O conselho definiu a lista de barragens a serem vistoriadas por órgãos diversos. No caso do governo federal, 864 estruturas ficarão sob avaliação de entes federais: 91 com a Agência Nacional de Águas (ANA), 528 com a Agência Nacional de Energia Elétrica (Aneel) e 205 com a Agência Nacional de Mineração (ANM).

As autoridades estaduais, como secretarias de Meio Ambiente, foram instadas a comunicar caso avaliem que não dispõem de efetivo suficiente de trabalhadores para cumprir as tarefas dentro dos prazos estabelecidos.
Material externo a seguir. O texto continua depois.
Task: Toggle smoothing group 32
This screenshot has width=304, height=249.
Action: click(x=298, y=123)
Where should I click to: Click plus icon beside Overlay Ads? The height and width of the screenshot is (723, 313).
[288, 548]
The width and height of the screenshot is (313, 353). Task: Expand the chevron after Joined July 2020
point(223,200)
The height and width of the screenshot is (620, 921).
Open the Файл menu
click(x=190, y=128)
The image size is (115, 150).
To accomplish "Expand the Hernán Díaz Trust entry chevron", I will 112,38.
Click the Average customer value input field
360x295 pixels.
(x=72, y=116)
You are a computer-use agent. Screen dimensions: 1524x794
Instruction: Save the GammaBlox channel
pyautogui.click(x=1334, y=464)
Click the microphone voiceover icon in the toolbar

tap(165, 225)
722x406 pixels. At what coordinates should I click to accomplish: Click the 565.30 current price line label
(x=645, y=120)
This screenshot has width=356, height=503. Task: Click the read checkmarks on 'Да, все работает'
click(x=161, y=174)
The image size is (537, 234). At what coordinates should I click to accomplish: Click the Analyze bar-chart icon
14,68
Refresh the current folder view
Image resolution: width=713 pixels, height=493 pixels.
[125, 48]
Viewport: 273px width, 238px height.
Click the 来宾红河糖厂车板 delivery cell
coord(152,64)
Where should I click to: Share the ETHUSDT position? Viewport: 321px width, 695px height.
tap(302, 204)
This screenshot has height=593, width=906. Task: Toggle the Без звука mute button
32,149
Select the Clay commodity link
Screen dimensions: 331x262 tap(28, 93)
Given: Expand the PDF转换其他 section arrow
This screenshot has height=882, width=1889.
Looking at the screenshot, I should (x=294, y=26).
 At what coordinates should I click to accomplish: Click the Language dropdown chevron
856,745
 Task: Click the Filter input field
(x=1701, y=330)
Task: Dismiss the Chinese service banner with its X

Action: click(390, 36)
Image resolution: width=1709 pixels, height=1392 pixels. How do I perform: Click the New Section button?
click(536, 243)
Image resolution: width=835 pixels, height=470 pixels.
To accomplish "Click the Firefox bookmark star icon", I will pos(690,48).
Os órgãos devem enviar as demandas nesse sentido até a próxima semana ao Ministério do Desenvolvimento Regional.

O governo federal, representado pelos ministérios do Desenvolvimento Regional e da Economia, vai avaliar a possibilidade de apoio à contratação, em caráter temporário, de pessoas para atuar nessas atividades de monitoramento e fiscalização.

Outras medidas

Em resolução do conselho criado após a tragédia de Brumadinho, o governo federal recomendou medidas aos órgãos de fiscalização, como a exigência de atualização dos planos de segurança pelos controladores das barragens e a atualização de informações técnicas sobre as estruturas no Sistema de Informação sobre Segurança de Barragem (SISB).

Além disso, as recomendações indicaram a necessidade de revisar procedimentos e normas de fiscalização por essas autoridades. Contudo, não há detalhamento sobre as mudanças que deverão ser implantadas. (Agência Brasil).